George Hammond Whalley


George Hammond Whalley was a British lawyer and Liberal Party politician.
He was the eldest son of James Whalley, a merchant and banker from Gloucester, and a direct descendant of Edward Whalley, the regicide. George was educated at University College London, gaining a first class degree in Metaphysics and Rhetoric, and entered Gray's Inn in 1835, being called to the bar in 1839. He was an assistant tithe commissioner between 1836 and 1847, writing over 200 articles for the Justice of the Peace between 1838 and 1842. In 1838 and 1839 he published a pair of treatises on the Tithe Acts, which were expanded, bound and published in 1848 as The Tithe Act and the Whole of the Tithe Amendment Acts.
In 1846 he married Anne Wakeford, with whom he had a son and two daughters. During the Great Famine in 1847 he established several fisheries on the Irish west coast. In 1852 he was made High Sheriff of Caernarvonshire,
a Deputy Lieutenant of Denbighshire,
and a captain in the Denbighshire Yeomanry.
He was chairman of the Llanidloes & Newtown Railway, the first in Montgomeryshire, from its inception in 1852 and was the first chairman of the Mid Wales Railway in 1859. He was also active in the Railway Benevolent Institution and the National Temperance League.

Parliamentary career

He unsuccessfully stood for Parliament at the 1852 general election in Montgomery, and was returned to Parliament on his second attempt at a by-election in December 1852
for the City of Peterborough.
There were reports of irregularities in the election, which had been heavily influenced by Earl Fitzwilliam, and his election was voided on 8 June 1853. A second by-election was held on 25 June 1853, when Whalley was re-elected.
Another election petition was lodged, and a Committee of the House of Commons was established in July 1853 to investigate the case. The committee determined that he had not been legitimately elected, and reinstated his opponent, Thomas Hankey.

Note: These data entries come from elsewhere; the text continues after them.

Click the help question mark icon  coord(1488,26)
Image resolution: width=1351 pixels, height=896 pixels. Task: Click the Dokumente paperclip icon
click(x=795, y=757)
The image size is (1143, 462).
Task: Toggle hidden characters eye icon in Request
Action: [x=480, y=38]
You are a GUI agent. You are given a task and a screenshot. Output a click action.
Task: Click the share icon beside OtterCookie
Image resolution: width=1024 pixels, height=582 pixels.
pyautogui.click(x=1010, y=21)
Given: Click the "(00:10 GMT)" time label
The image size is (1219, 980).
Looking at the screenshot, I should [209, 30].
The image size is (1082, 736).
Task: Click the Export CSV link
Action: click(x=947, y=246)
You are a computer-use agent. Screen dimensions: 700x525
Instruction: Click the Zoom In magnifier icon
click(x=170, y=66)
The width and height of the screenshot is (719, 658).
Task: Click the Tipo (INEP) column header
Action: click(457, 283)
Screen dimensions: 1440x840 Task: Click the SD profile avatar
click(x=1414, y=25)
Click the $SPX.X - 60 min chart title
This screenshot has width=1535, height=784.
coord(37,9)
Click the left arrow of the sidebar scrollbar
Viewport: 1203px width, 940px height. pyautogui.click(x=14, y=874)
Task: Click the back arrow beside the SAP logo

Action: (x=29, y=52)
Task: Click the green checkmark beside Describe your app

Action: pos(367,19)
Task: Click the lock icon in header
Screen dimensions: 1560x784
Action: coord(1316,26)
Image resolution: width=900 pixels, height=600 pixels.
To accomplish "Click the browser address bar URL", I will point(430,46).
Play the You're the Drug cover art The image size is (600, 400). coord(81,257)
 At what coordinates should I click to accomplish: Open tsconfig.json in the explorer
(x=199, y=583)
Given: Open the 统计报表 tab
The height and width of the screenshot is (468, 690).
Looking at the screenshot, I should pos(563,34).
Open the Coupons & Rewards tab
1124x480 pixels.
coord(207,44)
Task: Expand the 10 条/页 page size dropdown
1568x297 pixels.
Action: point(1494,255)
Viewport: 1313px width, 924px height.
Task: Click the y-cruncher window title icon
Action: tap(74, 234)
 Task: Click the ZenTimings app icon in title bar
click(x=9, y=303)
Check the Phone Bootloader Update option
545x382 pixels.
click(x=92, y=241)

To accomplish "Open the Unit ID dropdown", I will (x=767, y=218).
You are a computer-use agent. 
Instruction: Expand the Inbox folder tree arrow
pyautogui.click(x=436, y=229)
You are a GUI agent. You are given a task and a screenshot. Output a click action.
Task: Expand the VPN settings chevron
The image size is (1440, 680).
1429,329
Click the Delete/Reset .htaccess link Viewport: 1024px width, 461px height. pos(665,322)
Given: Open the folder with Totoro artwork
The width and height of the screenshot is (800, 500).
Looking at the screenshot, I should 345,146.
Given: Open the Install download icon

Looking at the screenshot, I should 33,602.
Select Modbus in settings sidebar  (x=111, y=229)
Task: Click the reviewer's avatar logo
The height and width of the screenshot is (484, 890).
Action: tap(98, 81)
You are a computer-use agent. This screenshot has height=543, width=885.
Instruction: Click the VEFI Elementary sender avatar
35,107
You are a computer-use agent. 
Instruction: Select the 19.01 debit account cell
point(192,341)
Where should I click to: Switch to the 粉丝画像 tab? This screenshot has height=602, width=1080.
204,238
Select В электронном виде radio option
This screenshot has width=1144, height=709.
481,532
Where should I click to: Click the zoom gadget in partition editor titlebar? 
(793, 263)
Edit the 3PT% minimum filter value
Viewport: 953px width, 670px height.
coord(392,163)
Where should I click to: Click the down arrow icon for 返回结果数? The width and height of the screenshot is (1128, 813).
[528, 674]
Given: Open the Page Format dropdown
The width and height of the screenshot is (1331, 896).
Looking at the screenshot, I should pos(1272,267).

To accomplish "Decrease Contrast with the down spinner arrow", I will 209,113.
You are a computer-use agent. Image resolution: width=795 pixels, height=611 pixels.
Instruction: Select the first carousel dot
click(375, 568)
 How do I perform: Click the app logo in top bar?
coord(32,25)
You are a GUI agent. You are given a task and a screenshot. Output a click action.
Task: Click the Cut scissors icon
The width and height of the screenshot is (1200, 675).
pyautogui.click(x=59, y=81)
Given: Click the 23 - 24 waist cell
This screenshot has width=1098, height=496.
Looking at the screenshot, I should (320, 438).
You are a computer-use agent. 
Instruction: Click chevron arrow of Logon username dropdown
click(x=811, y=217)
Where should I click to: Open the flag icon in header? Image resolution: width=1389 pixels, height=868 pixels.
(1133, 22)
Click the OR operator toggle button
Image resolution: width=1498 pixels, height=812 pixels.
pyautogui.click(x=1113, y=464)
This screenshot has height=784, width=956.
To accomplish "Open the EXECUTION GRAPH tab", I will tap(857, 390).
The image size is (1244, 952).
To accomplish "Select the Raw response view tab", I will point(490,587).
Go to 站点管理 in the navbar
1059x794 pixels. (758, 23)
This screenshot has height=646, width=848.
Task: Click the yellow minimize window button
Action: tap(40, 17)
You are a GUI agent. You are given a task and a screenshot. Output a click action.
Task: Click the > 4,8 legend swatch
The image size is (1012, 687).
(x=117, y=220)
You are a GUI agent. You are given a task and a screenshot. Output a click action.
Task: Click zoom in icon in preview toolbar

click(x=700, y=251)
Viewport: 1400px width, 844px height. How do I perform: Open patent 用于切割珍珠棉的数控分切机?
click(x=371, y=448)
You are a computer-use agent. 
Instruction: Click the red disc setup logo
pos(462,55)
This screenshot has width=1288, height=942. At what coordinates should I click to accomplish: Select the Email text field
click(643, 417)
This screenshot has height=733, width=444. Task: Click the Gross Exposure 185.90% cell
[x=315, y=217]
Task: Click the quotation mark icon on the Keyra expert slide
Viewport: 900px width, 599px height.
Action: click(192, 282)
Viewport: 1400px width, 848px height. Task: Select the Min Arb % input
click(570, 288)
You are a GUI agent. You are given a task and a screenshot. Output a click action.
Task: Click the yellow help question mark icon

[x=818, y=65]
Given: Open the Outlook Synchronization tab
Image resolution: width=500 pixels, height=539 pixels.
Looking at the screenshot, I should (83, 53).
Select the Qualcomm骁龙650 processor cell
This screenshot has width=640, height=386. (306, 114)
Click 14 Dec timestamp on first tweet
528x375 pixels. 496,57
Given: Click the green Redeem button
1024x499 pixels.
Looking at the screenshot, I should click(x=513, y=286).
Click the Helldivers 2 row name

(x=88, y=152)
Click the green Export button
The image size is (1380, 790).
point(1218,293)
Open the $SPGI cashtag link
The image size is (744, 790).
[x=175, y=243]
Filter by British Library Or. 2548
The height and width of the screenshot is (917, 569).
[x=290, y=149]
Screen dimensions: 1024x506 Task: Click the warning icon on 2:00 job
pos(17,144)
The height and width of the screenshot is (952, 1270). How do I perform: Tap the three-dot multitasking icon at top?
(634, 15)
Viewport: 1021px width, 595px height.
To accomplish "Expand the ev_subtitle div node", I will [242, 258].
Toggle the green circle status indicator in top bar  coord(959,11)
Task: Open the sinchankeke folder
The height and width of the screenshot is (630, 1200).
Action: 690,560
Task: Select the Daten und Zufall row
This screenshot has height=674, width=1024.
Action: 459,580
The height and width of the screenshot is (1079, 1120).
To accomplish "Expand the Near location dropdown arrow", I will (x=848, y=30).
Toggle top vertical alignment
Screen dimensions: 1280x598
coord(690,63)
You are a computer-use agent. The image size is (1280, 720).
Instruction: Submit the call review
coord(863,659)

He was once again elected, however, in the 1859 general election.
An Anglican, Whalley was persuaded to lead the parliamentary campaign against Roman Catholicism, taking over from the ailing Richard Spooner. His principal aim was to abolish the Maynooth Grant, claiming that Britain was paying for the creation of priests whose goal was to turn Britain into a "citadel of Popery". His three motions for the creation of a committee to consider repeal of the grant were all defeated in 1861, 1862, and 1863, and he experienced difficulty in getting his anti-Catholic speeches heard due to opposition from the numerous Irish MPs.
In 1866 he claimed to have evidence that Vatican machinations had caused the defeat of British troops in New Zealand, that Cardinal Cullen, the Irish primate, intended to place a Stuart pretender on the throne of England, and that the Pope had taken control of the British artillery corps, the police, the telegraph office, and railway companies. He was also a zealous supporter of Arthur Orton, the notorious Tichborne Claimant, and was eventually jailed by Lord Chief Justice Cockburn, who tried the case, for contempt of court.
He died insolvent in 1878, still in office; his son, George Hampden Whalley, later became another MP for Peterborough between 1880 and 1883.